* Selected passage:

Yeah, so we decided to leave before we get struck by thunder.
By lightning, but yeah. Or rained on, or, you know, just made to feel uncomfortable by being there.
It was gorgeous, though. It was really worth it to go to.
Yeah, it was really pretty. You can see the whole city, town, and it was just like from the movie.
The town of Suwa looks bigger than the town in Your Name, but the view from the park of the town definitely looks familiar.
And I recall seeing someone else in the park holding a guidebook, a Your Name guidebook, being like,
Oh, somewhere out there, there's somebody telling people to come here because it's a place that was used in the movie.
Well, and one of the things that's interesting about the construction of the park is that it's almost like an amphitheater where the stage is the city and lake.
Like, it's got a kind of rounded shape and a bunch of big, you know, widely set apart stone steps to sit on.
And so there were a ton of people there all sitting on the steps just watching the sunset.
It was very cool. Like, even among just parks I've been to in general, it was a very cool park.

* Data extract:
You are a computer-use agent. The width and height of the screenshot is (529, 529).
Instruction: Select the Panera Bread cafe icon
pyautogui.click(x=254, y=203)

* Your instructions:
Can you carry on the conversation about the park overlooking the town of Suwa, starting after its last line?

* Result of the task:
Yeah, and then it looked like it's like a great spot to see fireworks over the lake.
For sure.
I'm sure people get super competitive and get the spot, but we missed the time for fireworks.
But they were about to have some kind of fireworks festival when we were there.
Yeah, that's right.
So the following day we woke up and went along the Nakasendo, which is one of those paths that was used by travelers during the medieval period in Japan to go sort of through the mountains and valleys in central Japan.
And so we stopped by a place called Tsumago-juku.
Like Ochijuku, it's a preserved town from the medieval era.
I guess really all the way up through like the early 1900s, right?
Like, they had like a post office there that would have been...
The post office is like a modern post office, but it had lots of examples of post office boxes from the Meiji era and a lot of history about that.
And the town itself, like all the houses are of the same style as they were back in the 1800s.
And that place was very cool.
Yeah.
Again, not tied to any specific anime, but you kind of feel like you're back in, you know, I don't know, the era of the Tokaido or the Nakasendo in this case.
Or like, you know, it felt cool to be there and it wasn't anywhere near as crowded as Ochijuku.
Especially because we were there early.
That's true. We were there early in the morning.
There were three different parking lots for it, right?
But we happened to be there at a time when there weren't many other people.
So that contributed a little bit to the effect of like only some people visiting.
A lot of Germans, though.
I don't know if this was a movement that started in Tsumago-juku, but at some point someone in the town kind of made a conscious choice to be like, don't sell or rent your house anymore.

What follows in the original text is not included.